§ EXCERPT TO READ
* * * *
Skip to content

Will Miller’s Exit Leave Pelosi Too Lonely at the Top?

Is the retirement of Miller, center, a sign that Pelosi, left, is considering leaving Congress soon as well? (Bill Clark/CQ Roll Call File Photo)
Is the retirement of Miller, center, a sign that Pelosi, left, is considering leaving Congress soon as well? (Bill Clark/CQ Roll Call File Photo)

The long list of George Miller’s prominent official titles being unfurled is a reminder of why he is easily the most important member of the current Congress who has announced a retirement.

But his informal position — at the very center of  Nancy Pelosi’s inner circle — makes Monday’s news of his planned departure especially consequential.

Miller has been her uniquely influential patron, confidant, consigliere, travel buddy and liberal soul mate during the past three decades. More than any other lawmaker, he made and has maintained his fellow Californian’s hold on power in the House Democratic Caucus.

Even the most loyal soldiers in the party have already given up all but theoretical hope of winning back the House this November. And so Miller’s leave-taking will inevitably be interpreted as something more significant than that: a sign that Pelosi will soon be contemplating (if she isn’t already) bringing a voluntary end to her 12-year run as party leader once the midterm elections are over.

Maybe Miller acted all on his own, concluding that his children were right when they said 40 years in office had a nice ring to it. But, given their relationship, there’s also reason to suspect he would be among the first to be clued-in if his influential services as Pelosi’s sidekick weren’t going to be required in the 114th Congress.

At best, with Miller gone it will be considerably lonelier at the top for her, at least in the short term. At worst, things will be considerably more dangerous if she wants to remain in leadership.

When Pelosi decided to make her big up-or-out move to crack the glass ceiling in her party’s leadership in 1999, starting a three-year quest to become whip, Miller was among the first of her colleagues urging her on and rounding up support for her ultimately successful campaign.

When Pelosi presided over House passage of the health care law in 2010, Miller was rushing off the floor to envelop the speaker’s husband, Paul Pelosi, in an embrace.

And after the Democrats lost the House later that year, Miller persuaded a crucial bloc of disgruntled centrists to back down from their coup attempt, arguing that the fault belonged much more with the Obama administration than with their own leader.

Since Pennsylvania’s John P. Murtha died four years ago, the depth chart for Pelosi’s kitchen cabinet has been marked by a big gap. Nobody is obviously positioned to take the lead in shielding her from rivals, rallying support behind her and otherwise playing the heavy the way the unapologetically combative and physically imposing Miller did.

Among the lawmakers who could fill at least part of Miller’s space are New Jersey’s Robert E. Andrews and Connecticut’s Rosa DeLauro. Their status in Pelosi’s inner sanctum was cemented a year ago, when she picked them to be co-heads of the Democratic Steering and Policy Committee, which Miller had led for the previous decade at Pelosi’s behest. The panel is the leadership’s agent not only in formulating legislative policy, but also in making carrot-or-stick committee assignments.
* * * *
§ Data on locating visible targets
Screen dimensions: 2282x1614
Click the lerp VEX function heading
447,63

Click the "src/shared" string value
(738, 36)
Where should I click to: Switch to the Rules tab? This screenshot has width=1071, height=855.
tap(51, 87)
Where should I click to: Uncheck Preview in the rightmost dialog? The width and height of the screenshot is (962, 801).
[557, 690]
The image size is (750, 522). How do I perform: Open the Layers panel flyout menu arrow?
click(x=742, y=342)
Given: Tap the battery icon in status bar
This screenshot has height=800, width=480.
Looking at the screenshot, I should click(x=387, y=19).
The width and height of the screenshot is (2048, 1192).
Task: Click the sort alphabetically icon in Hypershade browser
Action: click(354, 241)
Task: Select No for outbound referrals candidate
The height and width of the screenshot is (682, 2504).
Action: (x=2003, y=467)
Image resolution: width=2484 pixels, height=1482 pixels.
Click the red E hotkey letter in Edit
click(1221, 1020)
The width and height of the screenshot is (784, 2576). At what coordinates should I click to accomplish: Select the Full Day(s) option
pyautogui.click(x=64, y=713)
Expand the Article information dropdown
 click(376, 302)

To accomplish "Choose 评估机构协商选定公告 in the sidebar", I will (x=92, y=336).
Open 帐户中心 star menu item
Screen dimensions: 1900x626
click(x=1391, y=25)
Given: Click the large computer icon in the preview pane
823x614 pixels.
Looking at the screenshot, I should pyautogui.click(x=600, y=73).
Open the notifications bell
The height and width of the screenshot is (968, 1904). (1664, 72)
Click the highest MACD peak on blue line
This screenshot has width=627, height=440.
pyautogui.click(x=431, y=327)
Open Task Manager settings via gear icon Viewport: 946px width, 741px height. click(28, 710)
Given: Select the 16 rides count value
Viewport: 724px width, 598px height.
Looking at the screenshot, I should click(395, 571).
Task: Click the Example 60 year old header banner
* * * *
§ YOUR TASKS
**A.** The article on George Miller's retirement describes Miller as Pelosi's "uniquely influential" what? List every role named in that sentence.
**B.** Answer these from the article on George Miller's retirement, marking each answer to match its question:
(i) In what year did Pelosi begin her three-year quest to become whip?
(ii) Whom did Miller embrace after the House passed the health care law in 2010?
(iii) Which two lawmakers did Pelosi pick as co-heads of the Democratic Steering and Policy Committee?
**C.** Carry on the article about George Miller's retirement, starting after its final sentence.

§ TASK-BY-TASK ANSWERS
**A.** Patron, confidant, consigliere, travel buddy, and liberal soul mate.

**B.**
(i) 1999
(ii) Paul Pelosi, the speaker's husband
(iii) Robert E. Andrews of New Jersey and Rosa DeLauro of Connecticut

**C.**
In addition to that insider’s power base, Miller has been chairman or ranking Democrat on the House Education and the Workforce Committee for the past 13 years, and for a decade before that he held the party’s top seat on Natural Resources, including four years as chairman. He founded the Congressional Progressive Caucus in 1991 and also chaired a select House committee on children and family issues.

In all those positions he was an unabashed progressive, reliably advocating more public education funding, stronger workers’ rights, and tougher consumer safety and environmental laws. He was instrumental in assembling the Democratic votes necessary to enact the health care law and also in crafting the bipartisan deal that led to enactment of the 2001 No Child Left Behind education policy overhaul.

He is the fourth most senior member of the House and the dean of its largest delegation, having easily won a district encompassing most of Contra Costa County, north of San Francisco, in 20 consecutive elections. (Obama twice took more than two-thirds of the vote in the district, so it looks guaranteed to stay in Democratic hands; several state legislators on Monday were eager to test the waters.)

Miller, who came to the Hill as a 29-year-old lawyer, and fellow Californian Henry A. Waxman are the only members remaining from the giant class of Democrats elected in 1974, after Watergate forced President Richard M. Nixon’s resignation. Because he will turn 69 this spring, Miller will have been a House member for 58 percent of his life at the time of his departure. And only about 50 people in American history have been members of Congress longer than four decades.

Beyond reviewing much of that history, Miller and Pelosi both issued mutual-admiration-society statements Monday — notable mainly because they both used an identical phrase to hint that he may have already lined up a career after leaving Congress.

“I look forward to one last year in Congress fighting the good fight and then working in new venues on the issues that have inspired me,” said Miller, whose last legislative crusade will be spearheading Obama’s long-shot, wedge-issue campaign to win an increase in the minimum wage.

“My sadness at his departure from Congress in 2015 is mitigated only by my certainty that he will utilize his exemplary knowledge and skills in a new venue,” Pelosi said.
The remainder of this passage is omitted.